§ **Try it**: Every line of the entries below that mentions "bold" is to be copied out.

§ **Data supplied**:
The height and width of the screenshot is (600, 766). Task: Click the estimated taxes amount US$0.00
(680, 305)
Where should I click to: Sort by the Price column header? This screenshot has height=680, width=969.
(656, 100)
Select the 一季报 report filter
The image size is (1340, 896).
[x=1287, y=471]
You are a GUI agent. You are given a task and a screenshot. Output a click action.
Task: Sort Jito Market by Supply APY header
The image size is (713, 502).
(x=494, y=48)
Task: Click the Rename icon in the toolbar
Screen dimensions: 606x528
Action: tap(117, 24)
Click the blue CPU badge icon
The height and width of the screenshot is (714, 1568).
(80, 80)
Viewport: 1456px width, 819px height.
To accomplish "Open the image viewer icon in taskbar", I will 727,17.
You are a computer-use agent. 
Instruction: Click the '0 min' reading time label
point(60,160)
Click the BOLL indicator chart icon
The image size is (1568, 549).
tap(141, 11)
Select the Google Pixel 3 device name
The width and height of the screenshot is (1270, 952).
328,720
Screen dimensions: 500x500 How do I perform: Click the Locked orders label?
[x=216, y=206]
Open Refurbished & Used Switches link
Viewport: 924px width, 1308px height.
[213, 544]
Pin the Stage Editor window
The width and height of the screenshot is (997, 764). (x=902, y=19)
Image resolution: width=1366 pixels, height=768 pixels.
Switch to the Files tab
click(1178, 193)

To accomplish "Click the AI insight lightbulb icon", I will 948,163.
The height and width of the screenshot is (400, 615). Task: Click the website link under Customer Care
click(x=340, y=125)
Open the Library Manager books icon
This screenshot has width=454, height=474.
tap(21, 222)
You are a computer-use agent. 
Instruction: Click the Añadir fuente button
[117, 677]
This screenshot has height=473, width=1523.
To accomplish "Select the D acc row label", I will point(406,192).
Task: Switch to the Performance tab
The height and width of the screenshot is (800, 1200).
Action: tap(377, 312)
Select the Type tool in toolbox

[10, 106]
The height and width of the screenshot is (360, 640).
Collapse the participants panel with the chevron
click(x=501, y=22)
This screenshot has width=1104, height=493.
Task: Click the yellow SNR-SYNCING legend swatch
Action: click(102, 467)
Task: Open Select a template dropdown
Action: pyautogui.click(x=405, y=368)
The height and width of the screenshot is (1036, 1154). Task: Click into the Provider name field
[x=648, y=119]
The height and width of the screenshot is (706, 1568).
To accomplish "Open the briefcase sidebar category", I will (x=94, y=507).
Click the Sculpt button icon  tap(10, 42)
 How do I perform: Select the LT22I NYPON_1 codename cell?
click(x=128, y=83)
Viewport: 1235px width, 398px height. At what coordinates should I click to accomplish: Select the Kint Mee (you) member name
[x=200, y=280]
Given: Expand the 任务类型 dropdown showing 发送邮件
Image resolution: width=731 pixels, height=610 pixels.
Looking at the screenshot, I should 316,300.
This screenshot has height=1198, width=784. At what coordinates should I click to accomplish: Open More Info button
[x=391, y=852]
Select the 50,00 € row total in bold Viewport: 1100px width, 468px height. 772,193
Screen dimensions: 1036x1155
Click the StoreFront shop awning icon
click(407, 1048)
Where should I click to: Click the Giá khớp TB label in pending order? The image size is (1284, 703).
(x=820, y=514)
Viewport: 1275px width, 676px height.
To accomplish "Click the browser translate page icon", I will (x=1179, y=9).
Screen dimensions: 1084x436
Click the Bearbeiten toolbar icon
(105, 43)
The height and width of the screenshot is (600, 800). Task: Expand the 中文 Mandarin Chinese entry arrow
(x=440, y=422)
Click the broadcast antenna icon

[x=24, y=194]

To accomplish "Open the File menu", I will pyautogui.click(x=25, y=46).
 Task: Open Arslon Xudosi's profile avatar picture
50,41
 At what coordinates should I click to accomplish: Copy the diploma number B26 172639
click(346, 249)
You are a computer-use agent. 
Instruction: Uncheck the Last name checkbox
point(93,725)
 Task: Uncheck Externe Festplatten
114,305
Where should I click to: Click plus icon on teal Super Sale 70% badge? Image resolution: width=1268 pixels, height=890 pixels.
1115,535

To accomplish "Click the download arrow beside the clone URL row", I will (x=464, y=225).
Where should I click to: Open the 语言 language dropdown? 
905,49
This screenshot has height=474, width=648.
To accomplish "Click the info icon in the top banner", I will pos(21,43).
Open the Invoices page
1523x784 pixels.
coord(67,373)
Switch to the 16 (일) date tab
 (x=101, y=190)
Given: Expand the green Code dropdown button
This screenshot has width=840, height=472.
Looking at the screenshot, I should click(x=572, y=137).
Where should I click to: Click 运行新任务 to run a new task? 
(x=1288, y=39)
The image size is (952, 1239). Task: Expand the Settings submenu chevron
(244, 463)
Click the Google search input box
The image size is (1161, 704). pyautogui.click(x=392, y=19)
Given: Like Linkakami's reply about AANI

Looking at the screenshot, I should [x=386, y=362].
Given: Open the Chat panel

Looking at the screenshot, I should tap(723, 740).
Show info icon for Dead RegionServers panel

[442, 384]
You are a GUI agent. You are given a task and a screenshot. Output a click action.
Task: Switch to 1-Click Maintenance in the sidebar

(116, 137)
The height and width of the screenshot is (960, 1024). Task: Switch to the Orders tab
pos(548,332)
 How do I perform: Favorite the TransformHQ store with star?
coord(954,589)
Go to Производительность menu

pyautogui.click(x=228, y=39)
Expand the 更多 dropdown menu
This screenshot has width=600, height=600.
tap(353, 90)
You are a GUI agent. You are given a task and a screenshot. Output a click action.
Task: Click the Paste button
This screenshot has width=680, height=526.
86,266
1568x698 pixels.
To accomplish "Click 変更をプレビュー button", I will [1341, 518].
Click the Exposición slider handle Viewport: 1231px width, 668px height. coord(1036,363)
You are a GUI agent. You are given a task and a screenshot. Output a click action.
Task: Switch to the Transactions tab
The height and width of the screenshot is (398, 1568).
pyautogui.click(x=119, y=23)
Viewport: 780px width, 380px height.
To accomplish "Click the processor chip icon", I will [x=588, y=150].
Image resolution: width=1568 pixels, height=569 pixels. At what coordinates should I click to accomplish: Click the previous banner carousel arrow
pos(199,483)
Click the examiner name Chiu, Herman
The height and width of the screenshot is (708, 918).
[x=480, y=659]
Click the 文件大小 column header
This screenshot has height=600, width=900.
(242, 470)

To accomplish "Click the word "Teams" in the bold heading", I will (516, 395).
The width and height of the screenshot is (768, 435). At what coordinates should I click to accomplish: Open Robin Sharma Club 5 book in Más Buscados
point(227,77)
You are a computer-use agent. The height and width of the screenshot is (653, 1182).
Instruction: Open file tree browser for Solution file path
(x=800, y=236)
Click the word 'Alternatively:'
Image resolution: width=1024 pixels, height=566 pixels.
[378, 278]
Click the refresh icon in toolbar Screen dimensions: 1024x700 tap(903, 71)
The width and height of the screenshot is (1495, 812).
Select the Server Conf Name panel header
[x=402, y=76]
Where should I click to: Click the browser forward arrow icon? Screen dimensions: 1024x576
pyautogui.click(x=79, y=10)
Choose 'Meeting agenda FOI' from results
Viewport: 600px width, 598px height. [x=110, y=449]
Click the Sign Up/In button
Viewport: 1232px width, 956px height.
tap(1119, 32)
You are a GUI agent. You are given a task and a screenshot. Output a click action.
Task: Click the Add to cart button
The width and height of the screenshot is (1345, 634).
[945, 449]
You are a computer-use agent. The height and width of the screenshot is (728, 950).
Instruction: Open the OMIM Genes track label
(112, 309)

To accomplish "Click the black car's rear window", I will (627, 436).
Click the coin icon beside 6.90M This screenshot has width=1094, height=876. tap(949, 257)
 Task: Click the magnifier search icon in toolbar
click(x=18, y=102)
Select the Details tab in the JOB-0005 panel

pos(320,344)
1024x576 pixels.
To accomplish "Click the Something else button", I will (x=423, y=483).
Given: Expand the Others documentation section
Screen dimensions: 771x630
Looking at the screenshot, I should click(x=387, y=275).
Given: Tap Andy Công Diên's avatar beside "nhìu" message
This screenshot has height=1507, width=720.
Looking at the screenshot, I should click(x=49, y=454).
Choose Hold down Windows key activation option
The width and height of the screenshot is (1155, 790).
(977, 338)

§ **Exercise output**:
Select the 50,00 € row total in bold Viewport: 1100px width, 468px height. 772,193
To accomplish "Click the word "Teams" in the bold heading", I will (516, 395).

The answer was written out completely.